AIM: Copy the lines below verbatim, starting with the first line and ending with the line that contains "Click the 18.852".

──────────

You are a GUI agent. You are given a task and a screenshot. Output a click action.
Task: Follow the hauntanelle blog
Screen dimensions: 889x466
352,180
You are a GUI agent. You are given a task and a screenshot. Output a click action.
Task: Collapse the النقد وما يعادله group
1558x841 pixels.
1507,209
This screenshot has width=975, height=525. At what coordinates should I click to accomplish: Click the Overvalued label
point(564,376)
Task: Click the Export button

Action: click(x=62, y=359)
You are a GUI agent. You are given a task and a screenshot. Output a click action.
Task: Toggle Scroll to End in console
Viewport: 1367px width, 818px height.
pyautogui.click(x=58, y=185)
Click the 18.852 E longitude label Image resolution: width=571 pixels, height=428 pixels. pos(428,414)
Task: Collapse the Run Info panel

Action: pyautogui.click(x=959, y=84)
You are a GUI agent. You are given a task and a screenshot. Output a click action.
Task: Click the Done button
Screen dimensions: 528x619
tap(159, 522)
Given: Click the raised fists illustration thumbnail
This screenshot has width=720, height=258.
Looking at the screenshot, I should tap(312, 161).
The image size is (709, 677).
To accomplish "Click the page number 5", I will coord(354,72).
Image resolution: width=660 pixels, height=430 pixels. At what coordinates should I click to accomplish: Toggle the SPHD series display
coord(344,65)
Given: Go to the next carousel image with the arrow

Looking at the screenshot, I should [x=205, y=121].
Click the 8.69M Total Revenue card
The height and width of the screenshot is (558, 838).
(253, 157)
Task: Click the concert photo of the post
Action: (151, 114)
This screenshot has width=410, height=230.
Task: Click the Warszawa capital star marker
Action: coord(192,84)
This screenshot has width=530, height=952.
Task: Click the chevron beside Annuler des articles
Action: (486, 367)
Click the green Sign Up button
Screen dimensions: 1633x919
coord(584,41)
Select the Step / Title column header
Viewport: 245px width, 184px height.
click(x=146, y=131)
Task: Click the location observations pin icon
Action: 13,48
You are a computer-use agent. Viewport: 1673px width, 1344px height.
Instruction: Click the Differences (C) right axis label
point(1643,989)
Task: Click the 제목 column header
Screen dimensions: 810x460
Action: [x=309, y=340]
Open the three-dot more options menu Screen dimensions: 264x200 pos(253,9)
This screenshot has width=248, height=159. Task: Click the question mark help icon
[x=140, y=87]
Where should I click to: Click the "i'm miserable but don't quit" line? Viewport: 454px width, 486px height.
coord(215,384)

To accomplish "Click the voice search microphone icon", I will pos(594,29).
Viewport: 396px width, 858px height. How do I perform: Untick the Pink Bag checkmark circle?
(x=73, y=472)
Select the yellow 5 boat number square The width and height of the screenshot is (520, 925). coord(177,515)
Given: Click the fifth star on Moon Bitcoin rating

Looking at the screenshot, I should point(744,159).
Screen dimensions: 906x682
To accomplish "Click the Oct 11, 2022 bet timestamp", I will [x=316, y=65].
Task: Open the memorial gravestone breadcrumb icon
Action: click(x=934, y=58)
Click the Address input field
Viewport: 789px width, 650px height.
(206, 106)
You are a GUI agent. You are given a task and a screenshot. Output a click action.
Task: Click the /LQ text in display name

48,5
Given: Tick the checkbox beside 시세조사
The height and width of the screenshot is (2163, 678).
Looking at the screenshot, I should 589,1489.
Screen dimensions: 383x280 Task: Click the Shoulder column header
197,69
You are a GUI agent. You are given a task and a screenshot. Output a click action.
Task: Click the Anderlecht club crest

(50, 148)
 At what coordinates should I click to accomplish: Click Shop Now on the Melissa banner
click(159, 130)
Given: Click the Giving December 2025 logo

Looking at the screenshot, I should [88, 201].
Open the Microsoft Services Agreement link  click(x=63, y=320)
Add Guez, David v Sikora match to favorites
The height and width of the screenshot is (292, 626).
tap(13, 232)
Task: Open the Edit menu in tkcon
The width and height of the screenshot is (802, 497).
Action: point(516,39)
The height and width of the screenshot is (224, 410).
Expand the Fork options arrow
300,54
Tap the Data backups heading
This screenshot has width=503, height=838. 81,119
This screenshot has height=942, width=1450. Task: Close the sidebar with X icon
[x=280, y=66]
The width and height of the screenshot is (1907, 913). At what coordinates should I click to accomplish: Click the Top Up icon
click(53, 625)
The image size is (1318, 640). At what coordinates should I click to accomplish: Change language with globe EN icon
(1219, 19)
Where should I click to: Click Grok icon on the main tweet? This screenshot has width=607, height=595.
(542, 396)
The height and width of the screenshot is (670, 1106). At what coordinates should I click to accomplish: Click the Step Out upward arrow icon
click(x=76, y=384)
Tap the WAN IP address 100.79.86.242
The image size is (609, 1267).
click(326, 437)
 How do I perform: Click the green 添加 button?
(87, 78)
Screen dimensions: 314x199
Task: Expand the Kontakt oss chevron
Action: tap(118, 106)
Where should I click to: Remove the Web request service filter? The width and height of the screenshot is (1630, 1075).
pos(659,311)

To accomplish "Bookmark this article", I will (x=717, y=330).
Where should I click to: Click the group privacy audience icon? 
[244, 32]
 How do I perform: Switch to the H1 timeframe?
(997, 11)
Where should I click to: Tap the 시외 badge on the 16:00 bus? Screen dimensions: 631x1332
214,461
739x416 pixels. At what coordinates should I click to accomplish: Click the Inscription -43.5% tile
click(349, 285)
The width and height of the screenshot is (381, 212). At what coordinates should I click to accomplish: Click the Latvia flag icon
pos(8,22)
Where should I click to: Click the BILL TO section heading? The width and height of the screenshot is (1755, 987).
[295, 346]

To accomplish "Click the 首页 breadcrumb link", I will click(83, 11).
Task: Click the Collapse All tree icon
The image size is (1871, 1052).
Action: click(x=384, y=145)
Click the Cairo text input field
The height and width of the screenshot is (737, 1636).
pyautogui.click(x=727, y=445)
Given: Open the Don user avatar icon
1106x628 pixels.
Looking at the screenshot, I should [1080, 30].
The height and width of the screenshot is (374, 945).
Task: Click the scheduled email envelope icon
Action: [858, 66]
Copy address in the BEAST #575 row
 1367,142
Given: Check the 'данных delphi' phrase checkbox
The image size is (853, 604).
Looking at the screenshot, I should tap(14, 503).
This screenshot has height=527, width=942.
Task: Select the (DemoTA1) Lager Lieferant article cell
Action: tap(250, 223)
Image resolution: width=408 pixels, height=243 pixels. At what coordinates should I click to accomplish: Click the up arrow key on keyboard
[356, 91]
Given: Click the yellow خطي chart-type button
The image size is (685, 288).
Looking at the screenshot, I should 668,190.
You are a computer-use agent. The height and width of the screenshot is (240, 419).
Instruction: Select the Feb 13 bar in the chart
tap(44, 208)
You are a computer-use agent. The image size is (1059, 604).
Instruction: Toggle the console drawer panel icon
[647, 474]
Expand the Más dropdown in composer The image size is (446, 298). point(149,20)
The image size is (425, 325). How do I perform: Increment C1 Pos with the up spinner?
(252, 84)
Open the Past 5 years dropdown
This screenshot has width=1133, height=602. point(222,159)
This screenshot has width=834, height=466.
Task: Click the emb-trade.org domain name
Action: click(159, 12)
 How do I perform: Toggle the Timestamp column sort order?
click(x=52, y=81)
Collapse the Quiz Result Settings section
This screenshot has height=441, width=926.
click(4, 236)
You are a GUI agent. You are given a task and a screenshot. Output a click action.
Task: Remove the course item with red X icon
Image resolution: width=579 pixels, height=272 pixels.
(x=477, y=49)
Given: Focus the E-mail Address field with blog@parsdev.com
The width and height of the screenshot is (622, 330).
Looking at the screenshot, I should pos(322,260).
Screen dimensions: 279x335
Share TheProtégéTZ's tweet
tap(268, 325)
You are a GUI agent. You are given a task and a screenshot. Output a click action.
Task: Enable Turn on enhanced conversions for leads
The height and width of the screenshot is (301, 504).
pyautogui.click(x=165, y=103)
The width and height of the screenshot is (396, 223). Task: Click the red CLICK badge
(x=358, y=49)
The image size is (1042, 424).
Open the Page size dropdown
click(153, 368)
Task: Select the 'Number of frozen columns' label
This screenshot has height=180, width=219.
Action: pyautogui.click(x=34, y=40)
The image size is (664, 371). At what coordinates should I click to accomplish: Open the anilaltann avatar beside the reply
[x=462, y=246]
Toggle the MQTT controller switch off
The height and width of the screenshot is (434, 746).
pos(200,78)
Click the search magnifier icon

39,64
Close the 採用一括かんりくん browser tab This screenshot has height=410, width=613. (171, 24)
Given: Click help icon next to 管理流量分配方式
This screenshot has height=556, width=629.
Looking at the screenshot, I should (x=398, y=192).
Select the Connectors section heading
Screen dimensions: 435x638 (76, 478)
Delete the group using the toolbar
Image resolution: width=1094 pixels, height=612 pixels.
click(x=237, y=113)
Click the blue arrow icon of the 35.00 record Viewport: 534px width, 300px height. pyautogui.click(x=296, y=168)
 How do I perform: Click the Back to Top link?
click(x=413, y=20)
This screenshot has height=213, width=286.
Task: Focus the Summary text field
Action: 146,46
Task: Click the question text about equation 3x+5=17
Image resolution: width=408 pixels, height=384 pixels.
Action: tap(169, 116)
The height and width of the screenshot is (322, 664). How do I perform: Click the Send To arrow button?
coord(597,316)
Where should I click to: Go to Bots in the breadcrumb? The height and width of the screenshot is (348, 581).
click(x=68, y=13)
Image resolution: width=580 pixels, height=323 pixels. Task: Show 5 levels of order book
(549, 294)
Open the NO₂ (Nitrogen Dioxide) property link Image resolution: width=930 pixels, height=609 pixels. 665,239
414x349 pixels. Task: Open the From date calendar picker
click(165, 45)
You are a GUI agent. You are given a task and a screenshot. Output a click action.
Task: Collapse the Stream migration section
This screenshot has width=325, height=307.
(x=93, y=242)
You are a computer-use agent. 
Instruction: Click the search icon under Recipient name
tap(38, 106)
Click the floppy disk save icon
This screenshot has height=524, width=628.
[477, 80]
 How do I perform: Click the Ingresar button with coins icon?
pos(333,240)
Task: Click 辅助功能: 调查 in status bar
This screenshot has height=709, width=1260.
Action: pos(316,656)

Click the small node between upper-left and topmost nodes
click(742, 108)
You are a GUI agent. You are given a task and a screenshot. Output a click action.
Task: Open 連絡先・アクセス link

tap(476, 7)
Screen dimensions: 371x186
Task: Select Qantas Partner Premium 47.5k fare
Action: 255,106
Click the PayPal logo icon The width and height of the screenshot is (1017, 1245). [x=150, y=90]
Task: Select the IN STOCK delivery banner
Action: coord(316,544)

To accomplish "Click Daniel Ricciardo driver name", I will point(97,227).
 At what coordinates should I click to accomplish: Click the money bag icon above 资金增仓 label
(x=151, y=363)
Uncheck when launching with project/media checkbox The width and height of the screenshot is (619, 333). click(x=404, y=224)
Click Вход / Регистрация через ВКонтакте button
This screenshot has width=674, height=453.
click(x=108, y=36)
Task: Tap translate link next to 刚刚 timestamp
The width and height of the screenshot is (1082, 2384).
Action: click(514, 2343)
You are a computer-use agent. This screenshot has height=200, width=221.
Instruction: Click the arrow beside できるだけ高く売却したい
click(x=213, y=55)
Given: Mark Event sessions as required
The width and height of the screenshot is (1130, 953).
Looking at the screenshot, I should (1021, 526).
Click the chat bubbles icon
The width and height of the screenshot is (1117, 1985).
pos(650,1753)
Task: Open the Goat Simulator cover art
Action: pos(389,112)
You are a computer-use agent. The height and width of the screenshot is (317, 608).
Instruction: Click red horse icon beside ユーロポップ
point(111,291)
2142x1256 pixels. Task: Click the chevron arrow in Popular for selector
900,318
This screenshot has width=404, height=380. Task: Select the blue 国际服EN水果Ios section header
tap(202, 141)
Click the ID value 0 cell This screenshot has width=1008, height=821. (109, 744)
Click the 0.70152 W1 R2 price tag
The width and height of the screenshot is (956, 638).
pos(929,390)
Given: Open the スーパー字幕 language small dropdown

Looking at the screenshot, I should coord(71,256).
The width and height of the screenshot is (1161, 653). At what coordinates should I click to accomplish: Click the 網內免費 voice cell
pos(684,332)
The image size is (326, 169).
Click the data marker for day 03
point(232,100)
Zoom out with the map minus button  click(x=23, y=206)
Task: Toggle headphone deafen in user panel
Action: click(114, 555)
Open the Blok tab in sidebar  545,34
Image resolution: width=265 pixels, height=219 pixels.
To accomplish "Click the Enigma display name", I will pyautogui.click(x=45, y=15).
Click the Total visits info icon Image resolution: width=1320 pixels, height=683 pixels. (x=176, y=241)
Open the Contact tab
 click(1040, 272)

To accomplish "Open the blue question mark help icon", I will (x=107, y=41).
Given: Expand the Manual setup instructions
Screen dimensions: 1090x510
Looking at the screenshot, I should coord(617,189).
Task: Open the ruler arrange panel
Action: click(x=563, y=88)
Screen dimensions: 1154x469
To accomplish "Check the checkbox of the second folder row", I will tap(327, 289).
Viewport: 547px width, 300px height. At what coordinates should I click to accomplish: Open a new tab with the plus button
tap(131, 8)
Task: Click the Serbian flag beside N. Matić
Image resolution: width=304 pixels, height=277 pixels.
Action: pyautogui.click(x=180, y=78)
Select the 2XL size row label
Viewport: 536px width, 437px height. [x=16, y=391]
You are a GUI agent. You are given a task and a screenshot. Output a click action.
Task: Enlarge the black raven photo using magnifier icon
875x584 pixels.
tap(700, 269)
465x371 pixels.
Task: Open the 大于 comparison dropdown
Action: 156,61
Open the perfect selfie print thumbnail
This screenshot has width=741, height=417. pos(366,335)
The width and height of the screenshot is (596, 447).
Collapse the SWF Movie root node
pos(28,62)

──────────

SOLUTION:
You are a GUI agent. You are given a task and a screenshot. Output a click action.
Task: Follow the hauntanelle blog
Screen dimensions: 889x466
352,180
You are a GUI agent. You are given a task and a screenshot. Output a click action.
Task: Collapse the النقد وما يعادله group
1558x841 pixels.
1507,209
This screenshot has width=975, height=525. At what coordinates should I click to accomplish: Click the Overvalued label
point(564,376)
Task: Click the Export button

Action: click(x=62, y=359)
You are a GUI agent. You are given a task and a screenshot. Output a click action.
Task: Toggle Scroll to End in console
Viewport: 1367px width, 818px height.
pyautogui.click(x=58, y=185)
Click the 18.852 E longitude label Image resolution: width=571 pixels, height=428 pixels. pos(428,414)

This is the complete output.